Eigensolver functions
---------------------

The ``MathEigen`` sub-namespace of the ``LAMMPS_NS`` namespace contains
functions and classes for eigensolvers. Currently only the
:cpp:func:`jacobi3 function <MathEigen::jacobi3>` is used in various
places in LAMMPS.  That function is built on top of a group of more
generic eigensolvers that are maintained in the ``math_eigen_impl.h``
header file.  This header contains the implementation of three template
classes:

#. "Jacobi" calculates all of the eigenvalues and eigenvectors
   of a dense, symmetric, real matrix.

#. The "PEigenDense" class only calculates the principal eigenvalue
   (ie. the largest or smallest eigenvalue), and its corresponding
   eigenvector.  However it is much more efficient than "Jacobi" when
   applied to large matrices (larger than 13x13).  PEigenDense also can
   understand complex-valued Hermitian matrices.

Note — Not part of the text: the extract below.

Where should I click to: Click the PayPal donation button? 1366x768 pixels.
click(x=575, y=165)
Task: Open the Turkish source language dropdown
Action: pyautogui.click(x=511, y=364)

#. The "LambdaLanczos" class is a generalization of "PEigenDense" which can be
   applied to arbitrary sparse matrices.

The "math_eigen_impl.h" code is an amalgamation of `jacobi_pd
<https://github.com/jewettaij/jacobi_pd>`_ by Andrew Jewett at Scripps
Research (under CC0-1.0 license) and `Lambda Lanczos
<https://github.com/mrcdr/lambda-lanczos>`_ by Yuya Kurebayashi at
Tohoku University (under MIT license)

----------

.. doxygenfunction:: MathEigen::jacobi3(double const *const *mat, double *eval, double **evec)
   :project: progguide

.. doxygenfunction:: MathEigen::jacobi3(double const mat[3][3], double *eval, double evec[3][3])
   :project: progguide

---------------------------

Communication buffer coding with *ubuf*
---------------------------------------

LAMMPS uses communication buffers where it collects data from various
class instances and then exchanges the data with neighboring sub-domains.
For simplicity those buffers are defined as ``double`` buffers and
used for doubles and integer numbers. This presents a unique problem
when 64-bit integers are used.  While the storage needed for a ``double``
is also 64-bit, it cannot be used by a simple assignment.  To get around
that limitation, LAMMPS uses the :cpp:union:`ubuf <LAMMPS_NS::ubuf>`
union.  It is used in the various "pack" and "unpack" functions in the
LAMMPS classes to store and retrieve integers that may be 64-bit from
the communication buffers.

---------------------------

.. doxygenunion:: LAMMPS_NS::ubuf
   :project: progguide